Faculty Profiles

faculty photo imageJoshua Howe

Associate Professor of History and Environmental Studies
History Department
Division of History and Social Sciences

Joshua Howe is Associate Professor of History and Environmental Studies. He teaches courses in American and world environmental history, the history of science, and American foreign policy, as well as in the interdisciplinary Environmental Studies junior seminar. In his research he investigates the intersections of science and environmental politics in both foreign and domestic contexts. His recent books, Behind the Curve: Science and the Politics of Global Warming (University of Washington Press, 2014) and Making Climate Change History: Documents from Global Warming’s Past (University of Washington Press, 2017) explore the political history of climate change since the 1950s, and his work on climate change and the Anthropocene has also appeared in Environmental History, Historical Studies in the Natural Sciences, Climatic Change, as well as a number of edited volumes. In 2019, Josh was awarded the Ritter Memorial Fellowship from the Scripps Institute of Oceanography for his work on the history of atmospheric science. In his current work, Josh has begun to investigate relationships between American foreign policy and the distribution of heavy metals toxicity from the early 1950s through the second American war in Iraq.

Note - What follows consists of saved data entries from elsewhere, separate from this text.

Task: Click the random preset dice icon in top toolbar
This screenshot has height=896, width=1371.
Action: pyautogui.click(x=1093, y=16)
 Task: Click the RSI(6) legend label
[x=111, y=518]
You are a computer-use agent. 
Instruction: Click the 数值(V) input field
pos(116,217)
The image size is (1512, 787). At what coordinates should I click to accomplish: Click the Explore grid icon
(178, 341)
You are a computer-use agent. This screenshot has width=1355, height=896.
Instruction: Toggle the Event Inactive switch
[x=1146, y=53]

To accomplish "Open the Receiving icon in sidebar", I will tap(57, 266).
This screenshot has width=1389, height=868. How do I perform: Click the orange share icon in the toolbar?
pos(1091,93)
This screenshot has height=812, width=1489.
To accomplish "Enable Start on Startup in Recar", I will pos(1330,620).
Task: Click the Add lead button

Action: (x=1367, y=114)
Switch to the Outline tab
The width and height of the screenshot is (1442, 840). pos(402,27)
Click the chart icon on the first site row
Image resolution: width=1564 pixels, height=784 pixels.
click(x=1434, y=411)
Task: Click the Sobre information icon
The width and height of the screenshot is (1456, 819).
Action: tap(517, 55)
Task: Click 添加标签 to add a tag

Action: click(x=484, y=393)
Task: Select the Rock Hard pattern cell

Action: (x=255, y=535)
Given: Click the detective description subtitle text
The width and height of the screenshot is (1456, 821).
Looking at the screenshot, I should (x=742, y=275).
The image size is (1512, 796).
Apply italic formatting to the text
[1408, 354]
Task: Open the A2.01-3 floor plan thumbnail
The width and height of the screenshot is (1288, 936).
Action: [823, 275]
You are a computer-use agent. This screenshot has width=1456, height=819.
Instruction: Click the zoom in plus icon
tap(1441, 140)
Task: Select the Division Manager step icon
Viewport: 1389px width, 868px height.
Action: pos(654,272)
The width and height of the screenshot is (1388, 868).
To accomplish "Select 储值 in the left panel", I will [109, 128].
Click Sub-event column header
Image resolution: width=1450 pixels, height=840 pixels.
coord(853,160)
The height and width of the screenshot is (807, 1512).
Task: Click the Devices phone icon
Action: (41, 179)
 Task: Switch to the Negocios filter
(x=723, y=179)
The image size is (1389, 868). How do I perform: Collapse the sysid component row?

Josh holds a B.A. in history and creative writing from Middlebury College and a Ph.D. in history from Stanford University. From 2010-2012, he served as a postdoctoral fellow with the National Science Foundation’s John Tyndall Correspondence Project at Montana State University in Bozeman, Montana. He moved to Portland to take up his position at Reed in the fall of 2012. Josh currently serves as chair of the History Department. He has also served twice as the chair of the Environmental Studies Program, first in 2015-16 and then from 2017-2019. When he is not in the classroom or the archives, you might see him skiing, surfing, riding bikes, or otherwise playing outside somewhere in the mountains of the greater northwestern U.S.